We could use the preamble to the Constitution to measure how we have done as a sovereign nation. The preamble sets out objectives of securing to all citizens social, economic and political justice; liberty of thought, expression, belief, faith and worship; equality of status and of opportunity, and aims to promote fraternity and ensure the unity and integrity of the Nation.
Proving western sceptics wrong, democracy has survived and thrived in India. The success of the Indian Constitution lies in the fact that the institutions it created — Parliament, Supreme Court, Election Commission or the Comptroller and Auditor General of India — have broadly functioned well. True, the entire electoral system is crying out for reforms and unfortunately, it’s coming from the Supreme Court and not the political class.
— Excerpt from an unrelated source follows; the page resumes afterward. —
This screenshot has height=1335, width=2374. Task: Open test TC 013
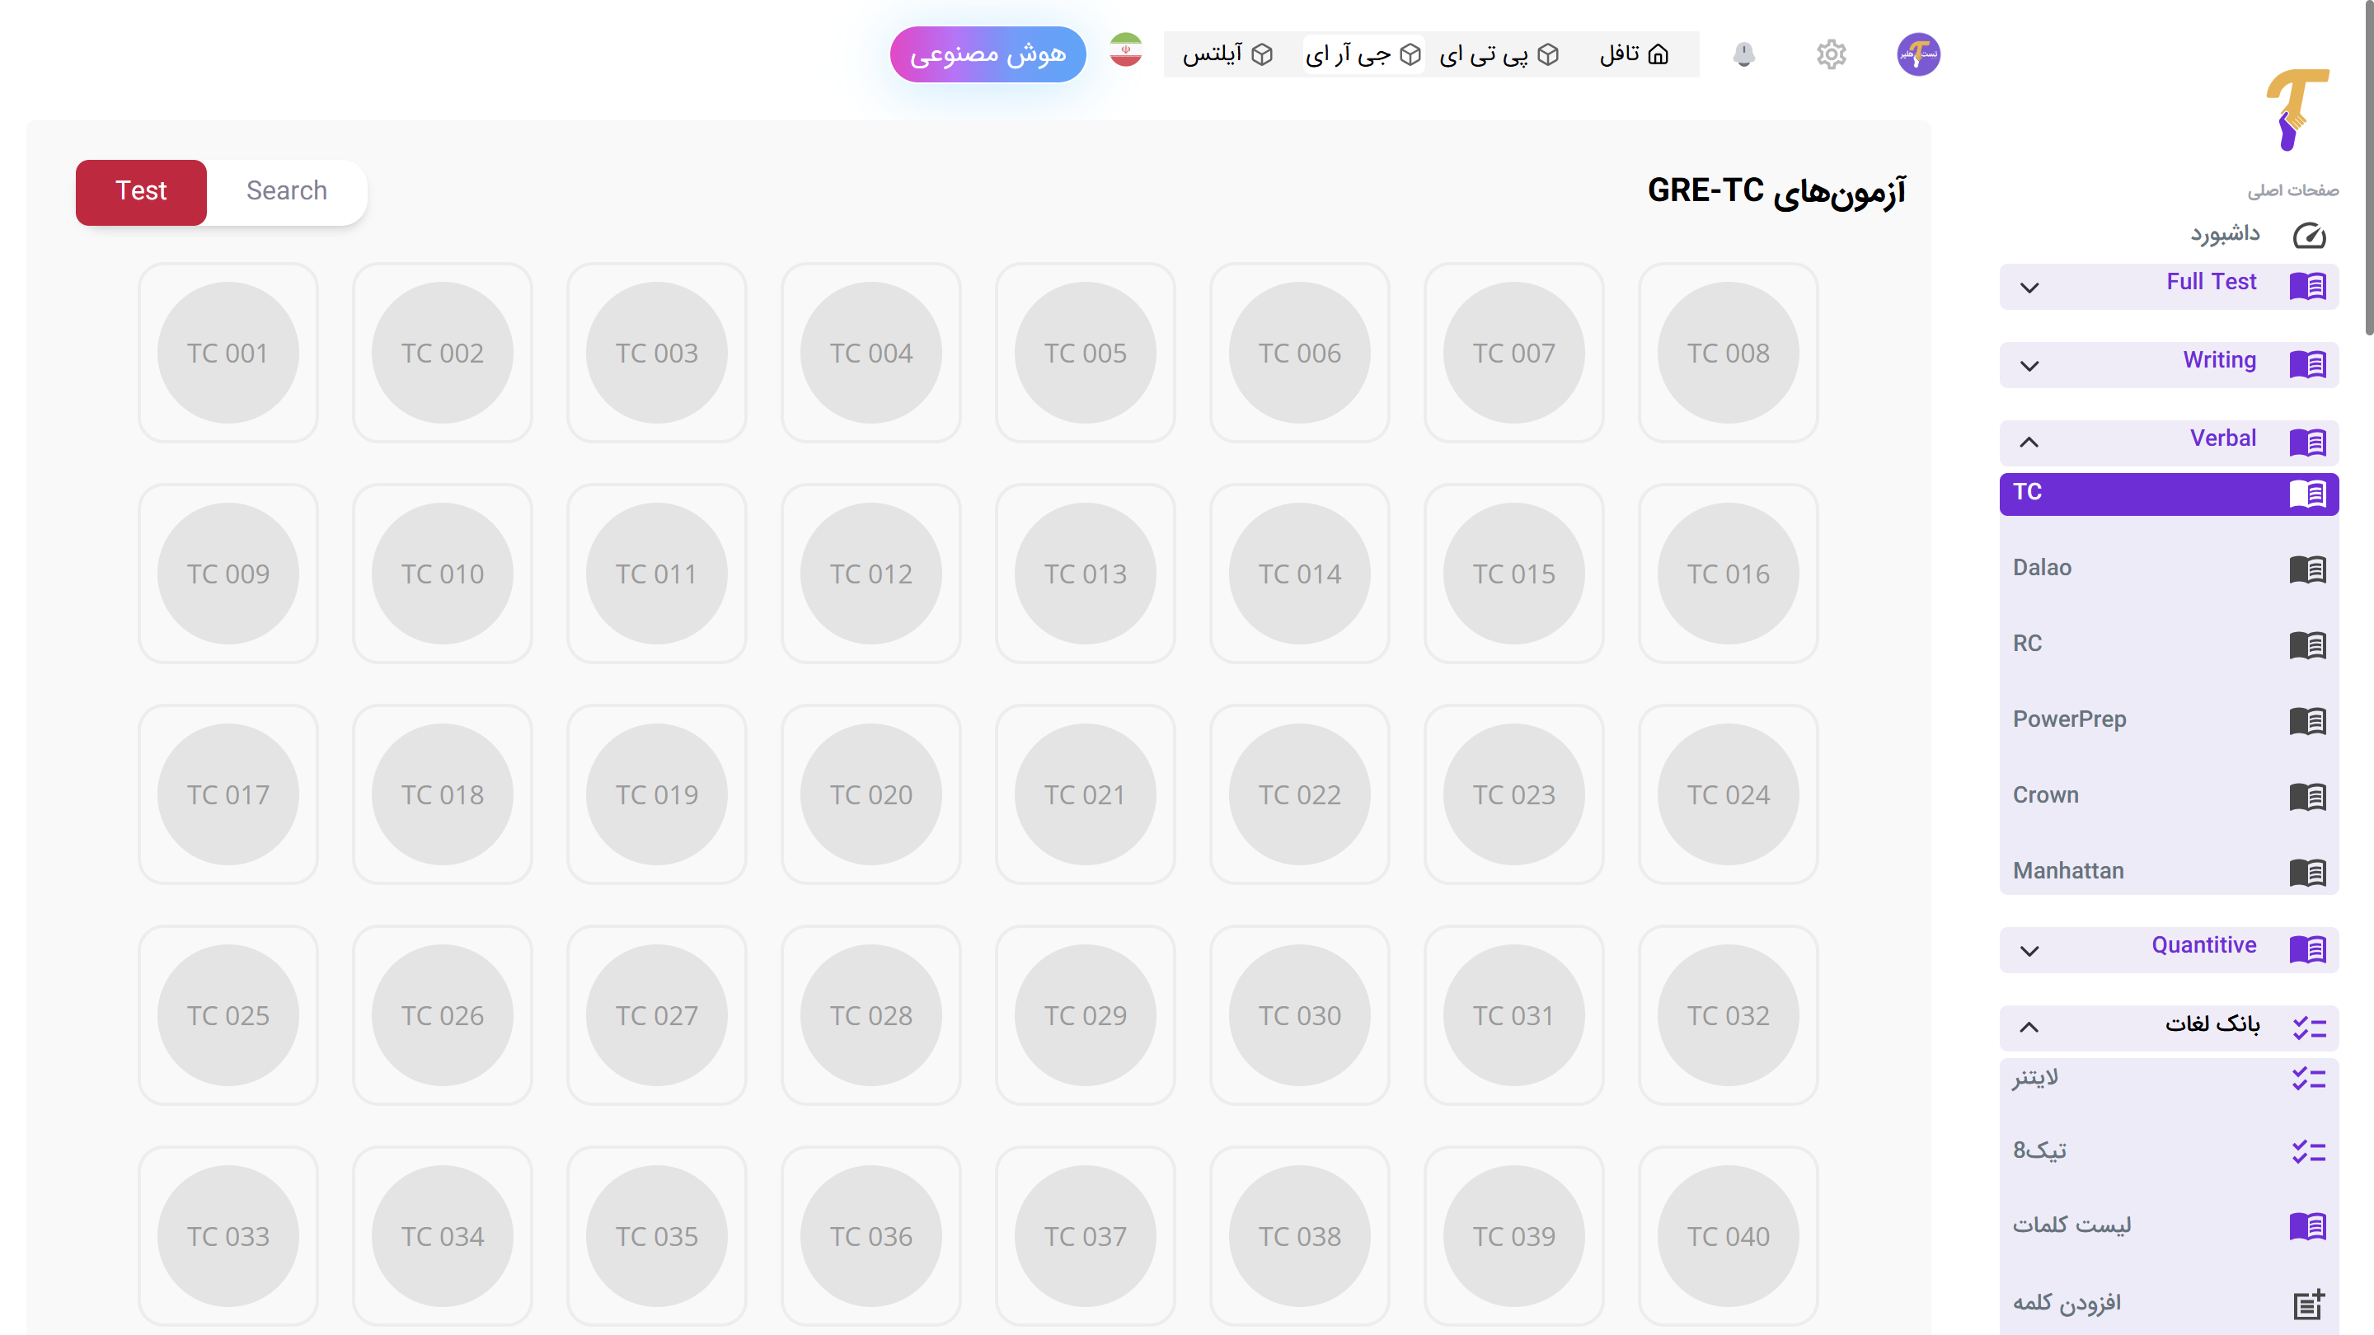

The attempt to achieve social justice for the backward and the downtrodden through reservation in government jobs and education has yielded only limited results. Many of the constitutional goals were made part of directive principles of state policy simply because the Indian State wasn’t in a position to make them enforceable at that point in time. But they still remain fundamental in the governance of the country, such as the uniform civil code. The Constitution abolished untouchability. But unfortunately in many parts of the country this obnoxious practice is still in existence — much in contradiction to the constitutional goal of promoting fraternity among citizens and assuring dignity of the individual. The Constitution envisages a fine balance between various organs of the State. But the legislature and the executive often complain about the judiciary encroaching upon their territory. The country needs to debate it.
It has often been said the Indian Constitution has been imposed from above. It was true for 1949, but the instrument of its evolution has been the Indian people, who have made it work through their elected representatives. It is for this reason that the Constitution deserves the place it has in people’s imagination, and more.